Judge maintains New York’s mandatory vaccination ordersPosted by Jimmy Cooper / April 21, 2019
A judge in Brooklyn ruled against a group of parents who attempted to challenge New York’s mandatory measles vaccinations order. The parents claimed the city’s public health authority exceeded its bounds.
New York City Mayor Bill de Blasio declared a public emergency in parts of Brooklyn experiencing a measles outbreak. The declaration required that unvaccinated peoples get vaccines or pay fines. The outbreak was most heavily effecting the Orthodox Jewish community Brooklyn’s Williamsburg neighborhood. As of the order, 21 people have been hospitalized, five of whom are in intensive care. Of the 285 total cases, all but 39 were children. The number of infected people has risen to 329 people.
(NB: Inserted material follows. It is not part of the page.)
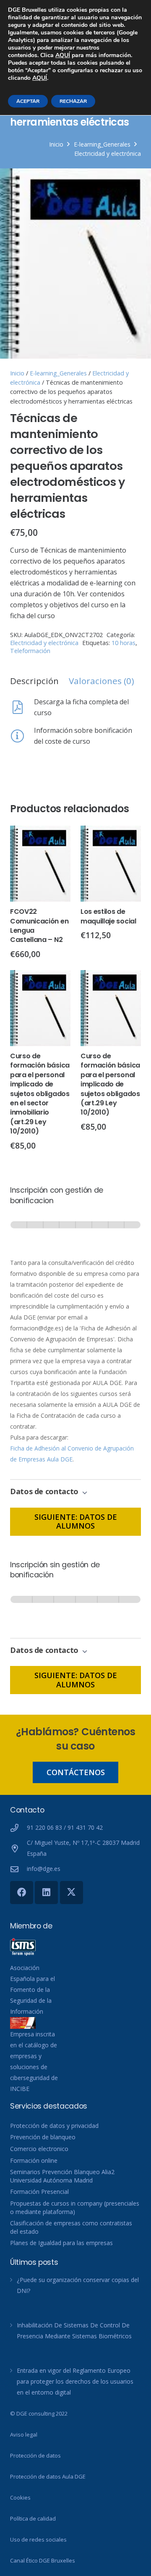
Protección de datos (35, 2455)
New York lawmakers have also suggested a bill that ends religious vaccine exemptions amidst a measles outbreak. State Sen. David Carlucci has said, “The goal here is to push legislation to remove all non-medical exemptions for vaccination for children to go to school in New York state. We’ve seen the spread of measles really spread like wildfire in communities where the vaccination rates are not high.” A group of Democratic lawmakers support the bill, which aims to close what’s called the “personal belief loophole.” Lawmakers assert that no major religions prohibit vaccinations, but instead that the decision to opt out of a vaccine is based on individuals’ personal beliefs.